Superoxide Dismutase 1/SOD1 El plásmido de activación CRISPR (m) proporciona un enfoque específico y no destructivo para regular al alza la expresión endógena de Sod1 sin alterar la secuencia de ADN subyacente.
Superoxide Dismutase 1/SOD1 El plásmido de activación CRISPR (m) es un sistema mediador de activación sinérgica (SAM) de tres plásmidos diseñado para la regulación al alza transcripcional altamente eficiente y específica del locus Sod1 en líneas celulares humanas. El sistema se basa en una Cas9 catalíticamente inactiva (dCas9) que porta dos mutaciones inactivadoras (D10A y N863A) que eliminan la actividad nucleasa al tiempo que conservan la unión al ADN. Esta dCas9 se fusiona con VP64, un potente activador transcripcional, y se coexpresa con un gen de resistencia a la blasticidina para la selección. El segundo plásmido codifica la proteína de fusión MS2-p65-HSF1, un complejo activador secundario que actúa en conjunto con dCas9-VP64, junto con un gen de resistencia a la higromicina. El tercer plásmido codifica un ARN guía (sgRNA) específico del objetivo de 20 nt fusionado a dos aptámeros de ARN MS2 que reclutan el complejo MS2-p65-HSF1 al sitio de activación, acompañado de un gen de resistencia a la puromicina. Los tres plásmidos se administran en una proporción de masa de 1:1:1 para una expresión equilibrada de todos los componentes del sistema.

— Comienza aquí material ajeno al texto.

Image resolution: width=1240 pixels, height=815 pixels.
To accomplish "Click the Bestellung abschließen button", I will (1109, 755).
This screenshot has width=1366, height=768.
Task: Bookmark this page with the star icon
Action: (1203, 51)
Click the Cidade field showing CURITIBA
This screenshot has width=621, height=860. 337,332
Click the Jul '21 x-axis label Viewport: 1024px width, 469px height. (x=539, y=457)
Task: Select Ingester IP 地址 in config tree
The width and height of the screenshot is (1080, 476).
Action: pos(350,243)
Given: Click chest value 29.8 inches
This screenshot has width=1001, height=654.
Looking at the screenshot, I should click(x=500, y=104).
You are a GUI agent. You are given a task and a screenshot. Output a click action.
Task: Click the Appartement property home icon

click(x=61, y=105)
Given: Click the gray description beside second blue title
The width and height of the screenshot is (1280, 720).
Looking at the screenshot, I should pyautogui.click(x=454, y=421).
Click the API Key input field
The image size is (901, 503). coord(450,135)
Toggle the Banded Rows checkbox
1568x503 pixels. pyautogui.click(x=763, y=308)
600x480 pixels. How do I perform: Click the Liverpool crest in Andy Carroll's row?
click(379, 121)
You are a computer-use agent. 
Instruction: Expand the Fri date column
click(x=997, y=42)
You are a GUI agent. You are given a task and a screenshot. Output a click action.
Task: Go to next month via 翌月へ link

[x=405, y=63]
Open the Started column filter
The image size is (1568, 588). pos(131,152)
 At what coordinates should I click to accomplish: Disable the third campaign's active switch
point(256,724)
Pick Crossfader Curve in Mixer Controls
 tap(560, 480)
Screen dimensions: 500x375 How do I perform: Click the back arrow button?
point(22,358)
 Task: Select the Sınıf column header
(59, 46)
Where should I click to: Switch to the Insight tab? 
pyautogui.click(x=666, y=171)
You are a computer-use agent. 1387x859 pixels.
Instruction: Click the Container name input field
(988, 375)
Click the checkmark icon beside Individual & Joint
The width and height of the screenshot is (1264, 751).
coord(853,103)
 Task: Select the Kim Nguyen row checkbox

Una vez ensamblado en el locus diana, el complejo SAM se une aproximadamente 200 pb aguas arriba del sitio de inicio transcripcional Sod1, donde VP64, p65 y HSF1 actúan de forma coordinada para reclutar la maquinaria transcripcional e impulsar la regulación al alza de la expresión endógena de Superoxide Dismutase 1/SOD1. A diferencia de la Cas9 con actividad nucleasa, dCas9 no introduce roturas de doble cadena ni modifica la secuencia genómica, preservando el locus nativo Sod1 y permitiendo el estudio de las respuestas transcripcionales dependientes de Superoxide Dismutase 1/SOD1 en el locus endógeno, lo que la convierte en una herramienta valiosa para estudios funcionales, la identificación de genes diana y la modelización de la restauración de la vía Superoxide Dismutase 1/SOD1 en células tumorales con expresión de Sod1 silenciada o reducida.
Sólo para uso en investigación. No destinado a uso diagnóstico o terapéutico.